Format: Unix timestamp in 32-bit unsigned int in seconds

Example: 1577858775

playheadstart Content position start time Yes if no "cln"

Format: Unix timestamp in 32-bit unsigned int in seconds or integer indexed from 0 (typical for VOD)

Example: 1577858515

} playheadend Content position end time Yes if no "cln"

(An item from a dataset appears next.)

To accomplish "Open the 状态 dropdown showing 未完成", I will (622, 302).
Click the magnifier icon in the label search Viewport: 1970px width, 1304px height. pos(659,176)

Format: Unix timestamp in 32-bit unsigned int in seconds or integer indexed from 0 (typical for VOD)

Example: 1577858785

cln Cumulative time spent viewing in seconds Yes if no position array
device_id Mobile Ad ID (IDFA, ADID), Connected Device ID Yes,if

available

A487421B-XXXX-YYYY-8343-E3BBB66E44F2
hem_sha256 SHA-256 hashed email

Note: email normalization rules applied before hashing

Strongly Preferred 55C06A30DAA5D5F382FDEB8C702EC57875CC9D91A7C78BB620053FD81DC…
uoo User opt out flag for demographic measurement Yes

Format: integer

  • 0 = not opt-out
  • 1 = opt-out
xdua Device HTTP User Agent string Yes

Format: alphanumeric,

Example: Apple-iPhone1C2/801.293

xff IP address Yes

Format: xxx.xxx.xxx.xxx

psudo_id_sha256 Hashed Device User Agent string + IP address No 421c76d77563afa1914846b010bd164f395bd34c2102e5e99e0cb9cf173…
The following 4 parameters become mandatory if Device User Agent String (UAS) is not available
device_platform Device platform(mobile, desktop, connected device) Required if no UAS DSK, MBL, OTT
device_type Device type for connected devices Required if no UAS AMN, APL, DVD, GGL, PSX, RKU, STB, STV, XBX
os_group Operating system of mobile devices. All other device should be NA Required if no UAS IOS, DROID, NA
device_group Type of device: phone, tablet, desktop, set top box (CTV or OTT), unknown Required if no UAS DSK, PHN, TAB, STV, DVD, PMP, OTHER, STB, XBX, PSX, AMN, APL, GGL, RKU, UNWN
The following 4 parameters become mandatory if IP Address is not available
robotic_flag Flag indicating IAB bot rule if IP address present in IAB bot list Required if no IP Format: integer
  • 0 = not bot,
  • 1 = bot
zip_code ZIP code where viewing occurred Required if no IP 10001
country Country ISO 3166 ALPHA-2 Required if no IP US, CA, etc.

Note: All parameters are case sensitive.